El presidente de Estados Unidos, Donald Trump, calificó este viernes como una «catástrofe» la situación vivida en la ciudad autónoma española de Ceuta, donde se registró el ingreso de miles de extranjeros de forma irregular a través del paso fronterizo con Marruecos. Durante una reunión de gabinete, el mandatario estadounidense aseguró que el fenómeno «parece una invasión de un país» y atribuyó los hechos a una supuesta «ley débil» y a una «mala gestión» por parte del Gobierno en Madrid.

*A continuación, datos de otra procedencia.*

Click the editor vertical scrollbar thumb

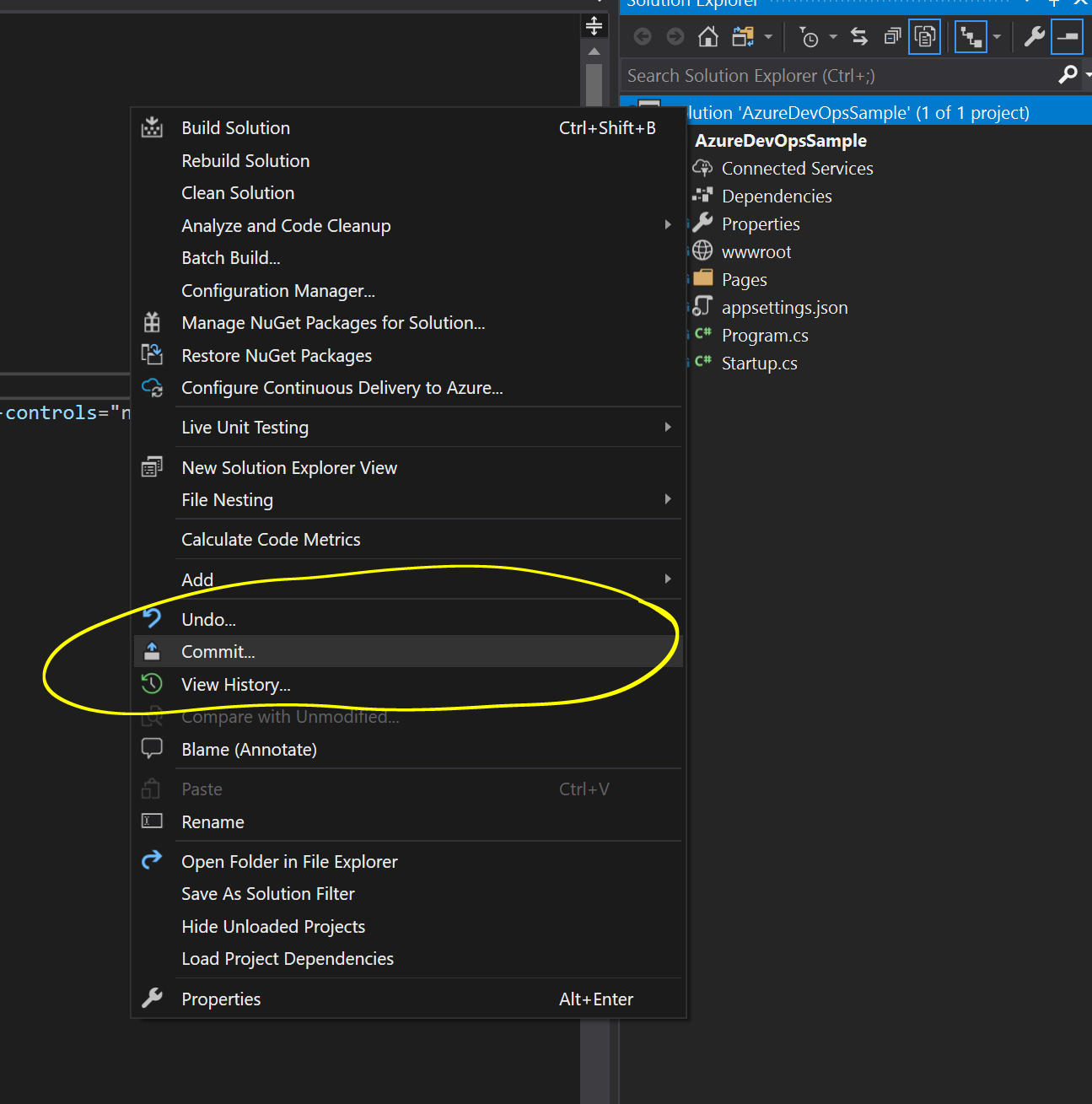[x=594, y=84]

Trump utilizó el escenario europeo para respaldar su propia política migratoria y advertir sobre el panorama político de cara a las próximas elecciones de medio término en su país, proyectando escenarios similares en caso de una victoria de sus contendientes políticos.

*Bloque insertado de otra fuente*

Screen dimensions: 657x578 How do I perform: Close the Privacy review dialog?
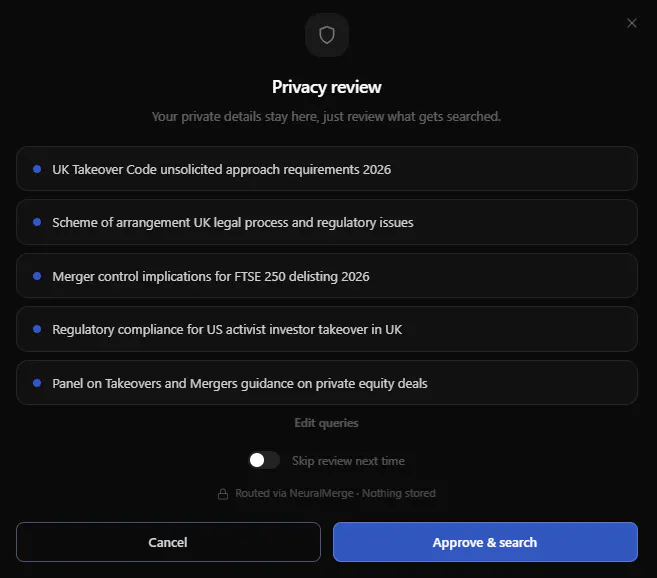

Balance oficial y respuesta institucional
Durante la jornada del jueves, tanto Ceuta como Melilla registraron momentos de máxima tensión con la llegada masiva de migrantes irregulares por el espigón fronterizo del Tarajal y a nado por el litoral, alcanzando picos de flujo de aproximadamente 3.000 personas por hora.

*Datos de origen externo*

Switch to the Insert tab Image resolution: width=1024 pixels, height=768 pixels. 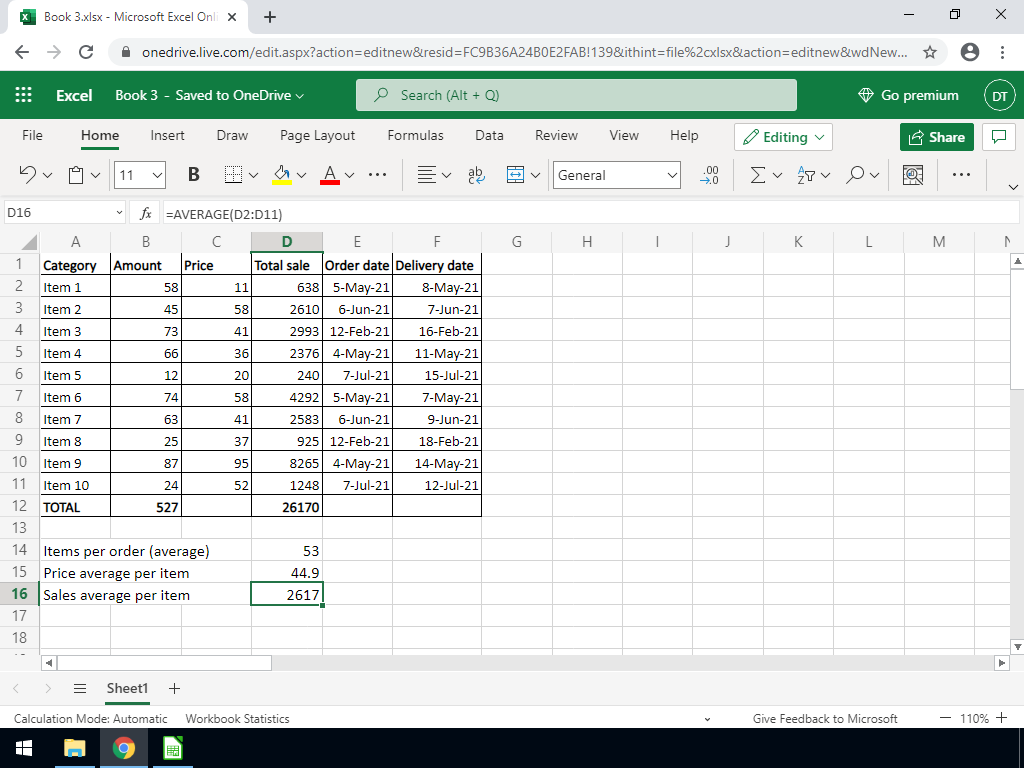(167, 135)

Ante la magnitud de los hechos que desbordaron la capacidad de respuesta local:
- Retornos oficiales: El Gobierno español confirmó que al menos la mitad de las personas que ingresaron y las devolvieron a su país de origen.
- Visita oficial: El presidente del Gobierno español, Pedro Sánchez, se desplazó este viernes a Ceuta para atender de manera directa la crisis.
- Calificación institucional: Sánchez definió lo sucedido como «un ataque, una violación de la integridad territorial de España».